Le 15 mai 1931, quelques mois plus tard, il nous entretient à nouveau de ses souvenirs et s'immerge dans son enfance à Shangaï : La petite famille vivait en huis-clos dans une petite société d'Anglais issus du colonialisme, la Concession coloniale. Malgré l'apparente cohérence de ce microcosme, il fit d'Akira, un enfant japonais, son ami véritable, plutôt que d'un anglais. Il cherche à déchiffrer les souvenirs qui lui ont laissé une impression bizarre. Le père travaillait pour le compte de Morgan and Brook, la mère (une belle femme dans la tradition victorienne) menait des campagnes actives contre le trafic d'opium qui mine la population. Or la société où travaillait le père importait de l'opium. C'est du moins ce qu'apprend son épouse. Les parents se querellent, le père décide de s'amender et va même jusqu'à s'accuser devant l'enfant. Voir son père s'accuse devant lui, impression pénible pour un enfant et parfaitement rendue.
D'autres faits sont évoqués. La peur terrible qu'enfant, Akira et lui avaient d'un domestique censé collectionner des mains coupées et les transformer en araignées... l'atmosphère de son enfance paraît inquiétante, les événements se précipitent : Christopher est prêt à revivre la disparition de ses parents, s'interroge sur son oncle Philip et son rôle dans l'affaire, puis bientôt, il retournera à Shangaï, faire la lumière. Sa mission est de retrouver ses parents.

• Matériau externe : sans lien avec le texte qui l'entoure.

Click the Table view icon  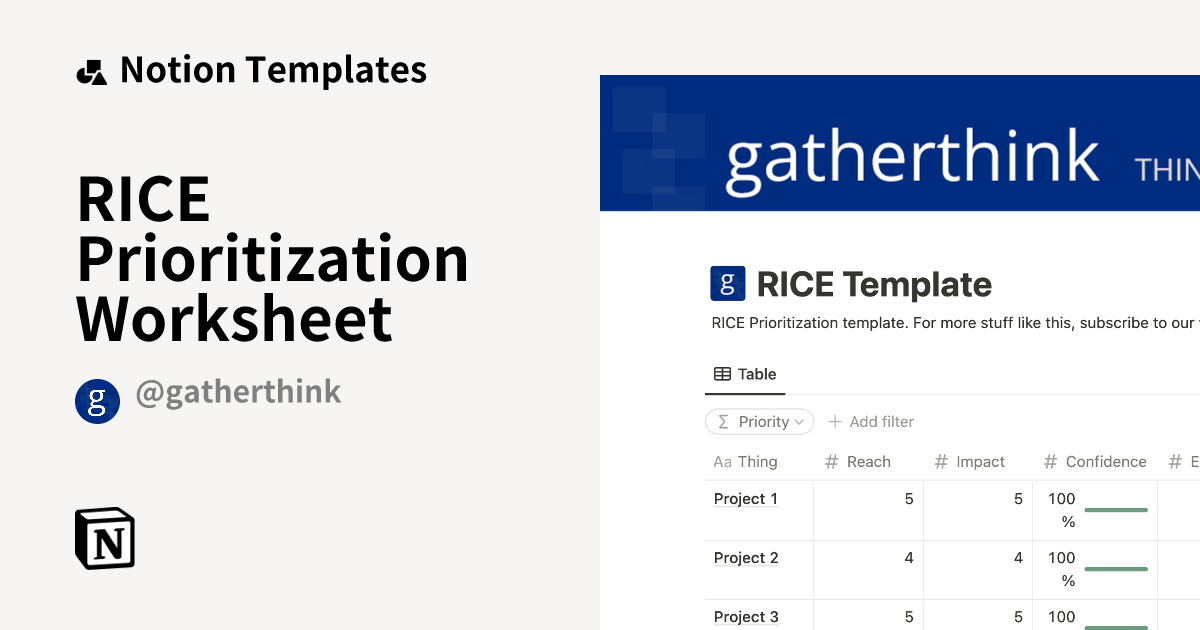point(722,373)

Sarah l'y suit, mariée avec un homme à la retraite. La situation est ambiguë dans la mesure où l'on s'attendait à ce qu'elle épouse Christopher ! Mais il ne veut rien faire de sa vie avant d'avoir su à quoi s'en tenir pour ses parents, pouvoir enfin assumer sa condition d'orphelin.

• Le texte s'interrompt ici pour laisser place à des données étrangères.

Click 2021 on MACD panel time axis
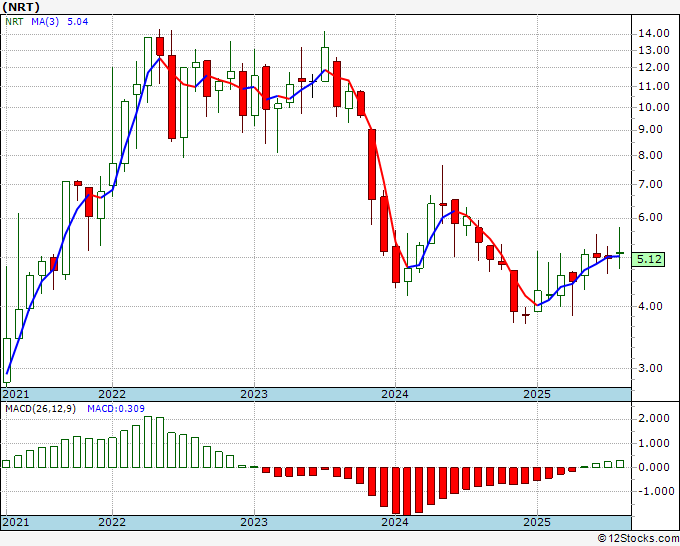 (x=16, y=522)
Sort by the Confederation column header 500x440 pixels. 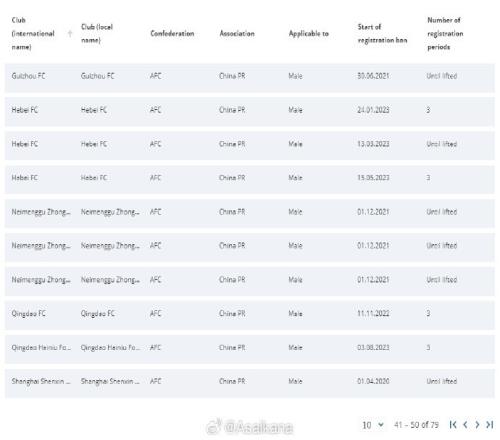(172, 33)
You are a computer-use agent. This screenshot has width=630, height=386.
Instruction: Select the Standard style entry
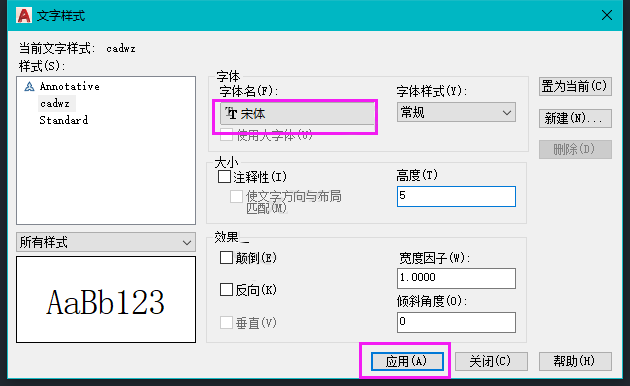63,120
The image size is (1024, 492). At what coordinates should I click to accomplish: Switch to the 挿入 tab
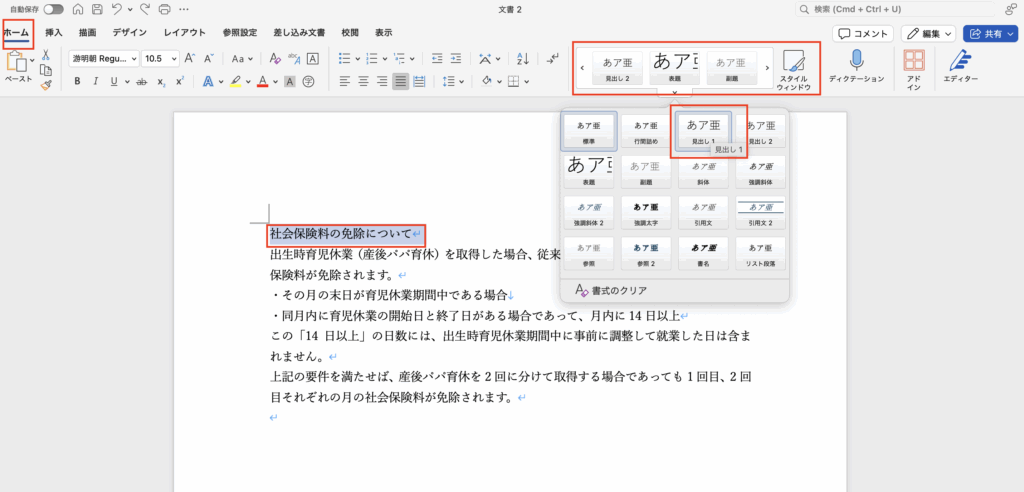[x=54, y=33]
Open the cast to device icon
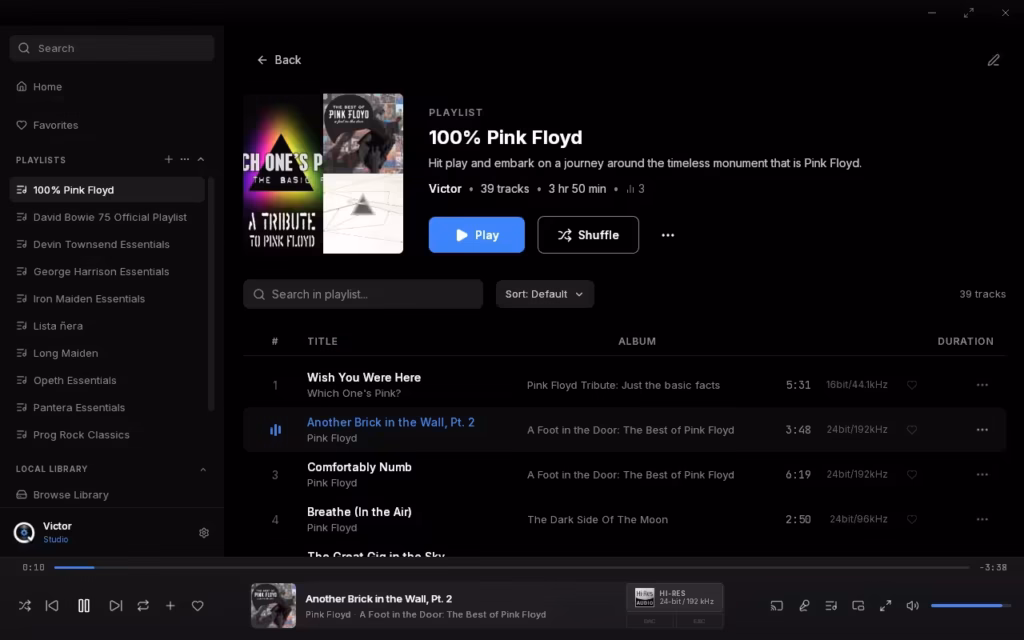 click(776, 605)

Là-bas à Shangaï d'autres problèmes l'attendent : la société qu'il a connue a volé en éclat, la maison familiale est occupée par une famille chinoise ; nous sommes à présent en pleine guerre sino-japonaise, et c'est dans ce contexte tragique que Christopher se démène pour retrouver ses parents. Il vit à moitié dans le passé, ce qui pourrait lui faire commettre des erreurs...
Ishiguro mène ce récit avec ses qualités habituelles ; le personnage enquête sur son passé, pour retrouver son identité, dévoiler une vérité qui lui aura été dissimulée ; l'ambiance est à l'investigation non sans effets de nostalgie, de mystère, d'étrangeté. Les situations sont toujours ambiguës, le non-dit prédomine, l'ensemble prend la forme d'une enquête passionnante et douloureuse, où l'on est conduit à s'interroger sur les personnes et les actes.
La quête de Christopher croise aussi l'Histoire (la guerre sino-japonaise) qui est l'occasion de descriptions de tableaux effrayants et justes.